I do complain on here a lot, of the hours with Grandpa not because I dont care but because I have kids and need a job, plus a dying father at home ( separate homes cannot all live together) and like JessieBelle said, I am one of those parents! I will raise my hand. As mentioned, family's were bigger and closer back in the day, situations have changed now sadly. My family is dysfunctional in many ways, mainly drug/alcohol issues, mental issues and pure prejudice and greed.
I will feel guilty of all my complaining when my loved ones pass , as I feel guilty now. Heck, I know they complain about me! I love them beyond any thing, every last one of them, but, some people, like yourself can handle it better then I and you are very lucky and I would like some of your strength for myself. I think your strong and sweet. But, we all can only handle so much before we break ourselves. And what we can all handle or the amount we can handle is different. Sometimes I like the saying " God only gives you what you can handle" and other times, not so much. Even if one is not religious the saying can still apply by "whatever power or reason one believes we are here we are given what we can handle"
Hugs and hope everything continues well for you.
The parent(s) gets to live a full life, but their grown child doesn't. What is wrong with this picture?
Whenever I read an obituary where someone passes in their 50's or 60's, which in my book is still pretty young, I look to see if one or both of the parents are still alive. Depending on the cause of death, I wonder if Caregiving was a strong marker.
" I am not above anything or anyone "
i took it she was giving encouragement to those suffering the carer burden currently .
personally im a living joke . only my flexible work schedule and low personal debt to income ratio permitted me to stick by my mom and now aunt so closely .
i have a sis and her family who do nothing but party with their church friends . they never gave a thought to moms QOL in the last few years so there are those out there who are just thoughtless and self centered too . in between are an entire generation of people caught between a hard economy , child rearing , and aging parents .
It is not really fair, you know, to judge everything from the perspective of your particular situation.
Even the parents who were patient and loving never had to deal with losing us bit by bit, memory by memory. They could expect our behavior to get better, not worse (in the long run) and the active effort required of them got less as we aged. They guided us and looked forward to our growth and improvement. That is not remotely what caring for a loved one with dementia (or most chronic or terminal conditions) is like.
I think you meant this post to be encouraging to those of us who are caring for our parents. Thank you for that. But the judgmental tone spoils it for me.
A common story heard on the site is the one of a single mother with children who has (or needs) a full-time job and is trying to care for parents. To me this person is stretched to the max. I think of how wonderful it would be if we could all live in a community together, where some could work and others could do the care. Help with parents cost more than many can afford. Wouldn't it be cool if we little folks could pool our human resource pool and come up with our own solutions? The only problem would be trying to get our parents out of their comfort zones.
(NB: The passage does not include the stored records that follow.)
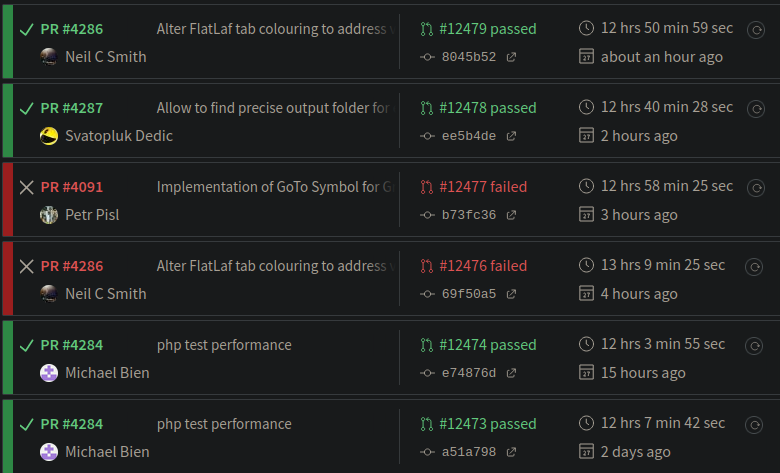Screen dimensions: 780x473
Task: Click 'Implementation of GoTo Symbol' build title
Action: (272, 187)
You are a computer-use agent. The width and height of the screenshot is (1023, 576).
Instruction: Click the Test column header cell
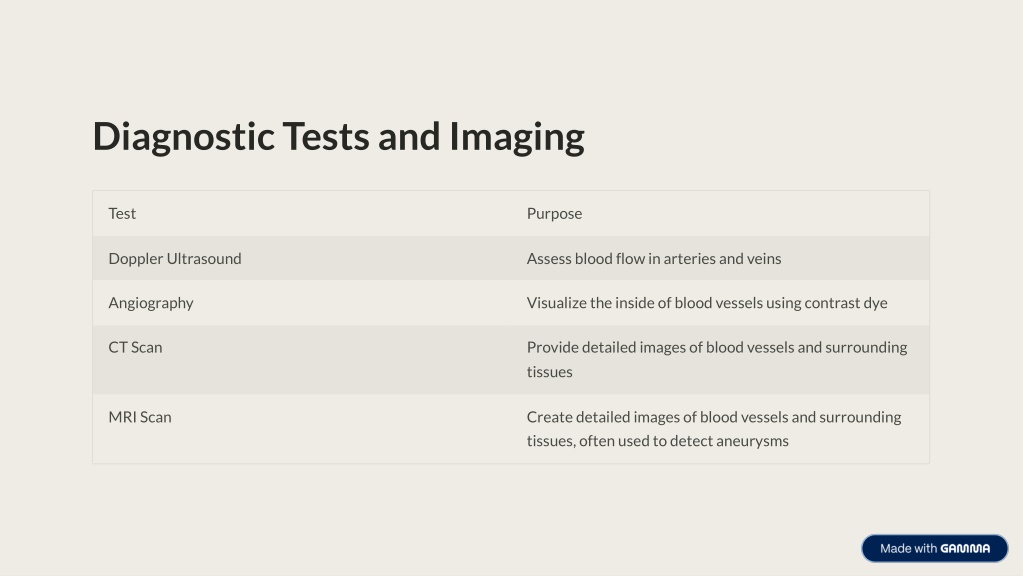(302, 213)
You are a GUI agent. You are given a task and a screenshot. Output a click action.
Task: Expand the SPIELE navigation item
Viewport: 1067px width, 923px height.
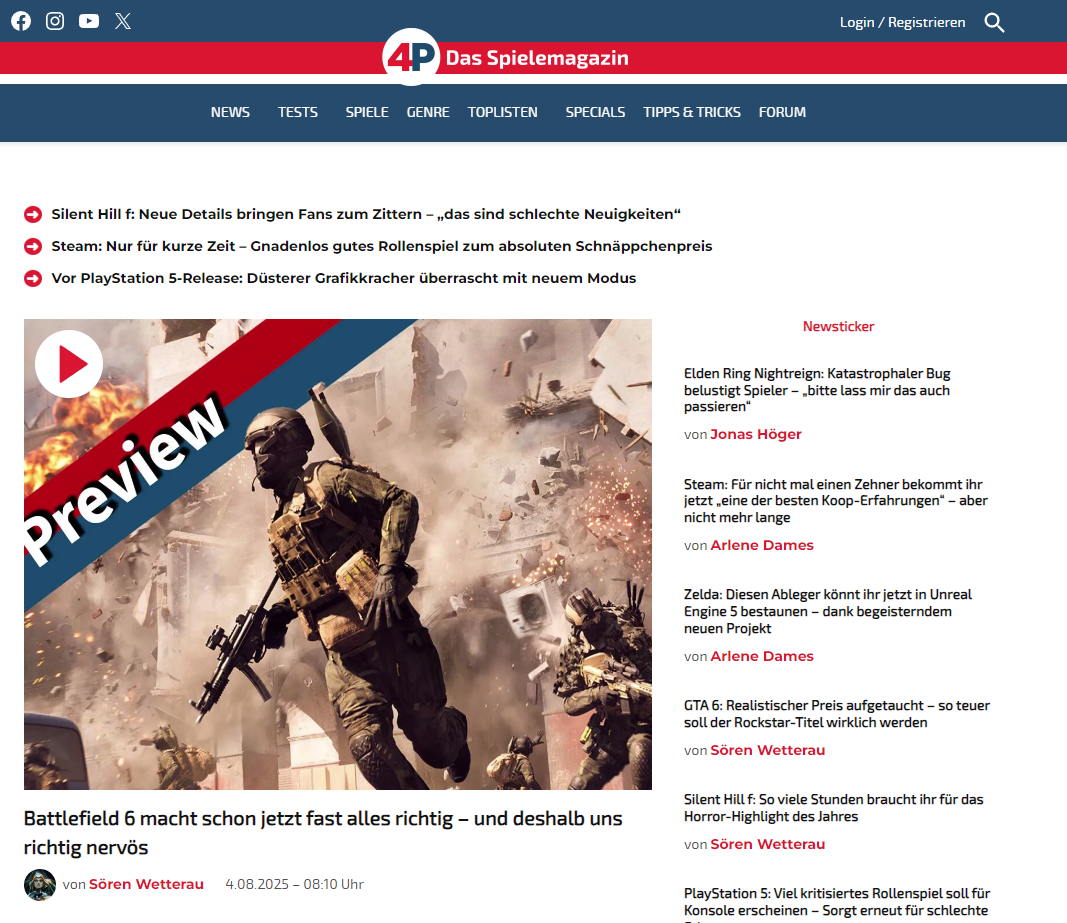(367, 112)
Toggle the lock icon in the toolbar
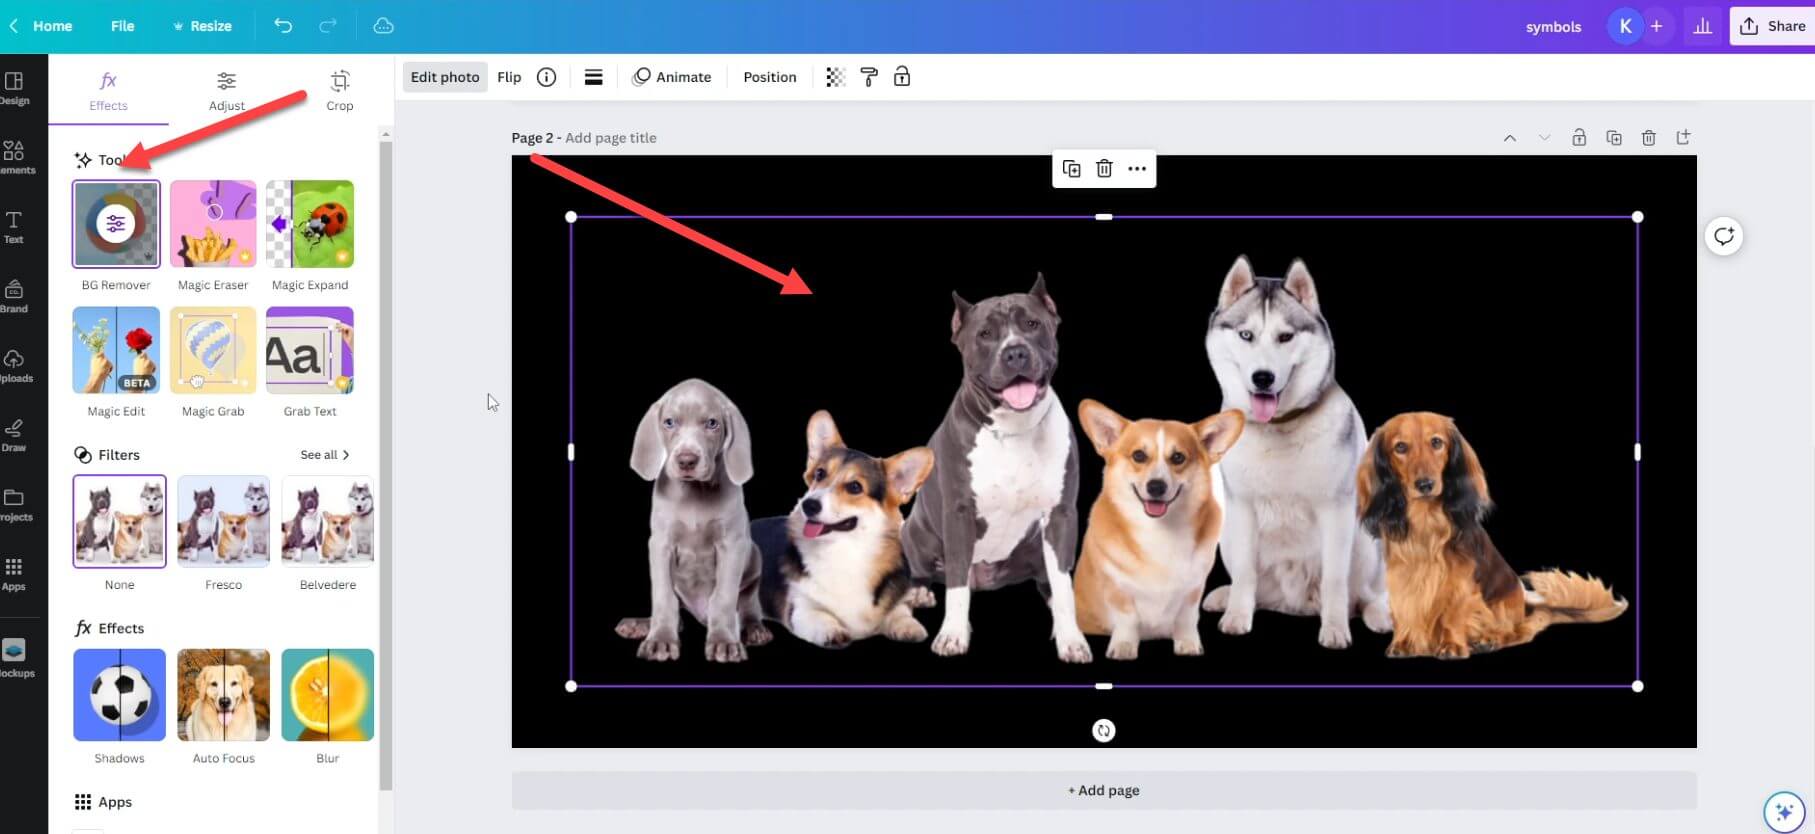Image resolution: width=1815 pixels, height=834 pixels. pyautogui.click(x=902, y=77)
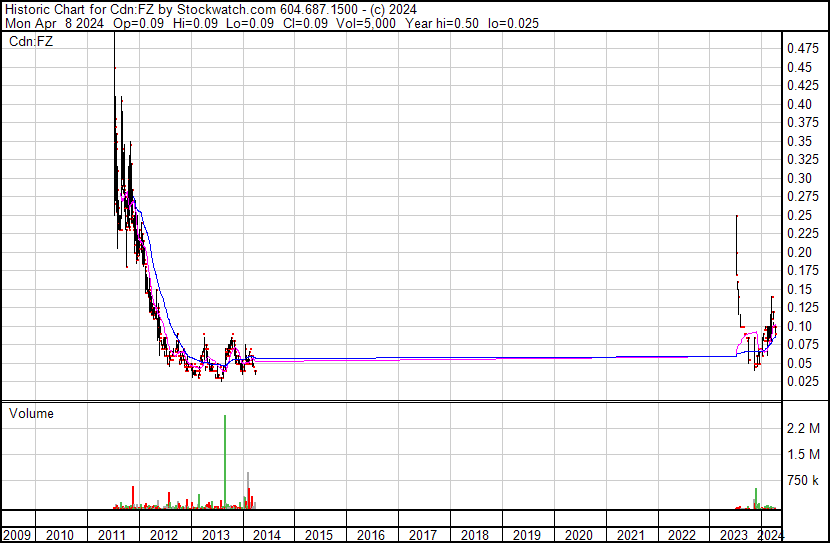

Pardon me -- I really got off the subject. Anyway... it would be great if all families were like the Waltons. Unfortunately, it isn't the case most of the time, so we just do the best we can. I know we will be glad we were there.
I could do with a few less sweeping generalizations myself. We have more people caring for parents and grandparents today than ever in the history of our nation. Most of the people on this site are personally caring for a loved one or looking for the best solution for their loved one when they cannot personally do the active caregiving.
Also, please realize that many parents were NOT patient and did not show love.
That your mother was nurturing and that you now have the honor of caring for her, celebrate. Just don't judge others whose situation you know nothing about, please.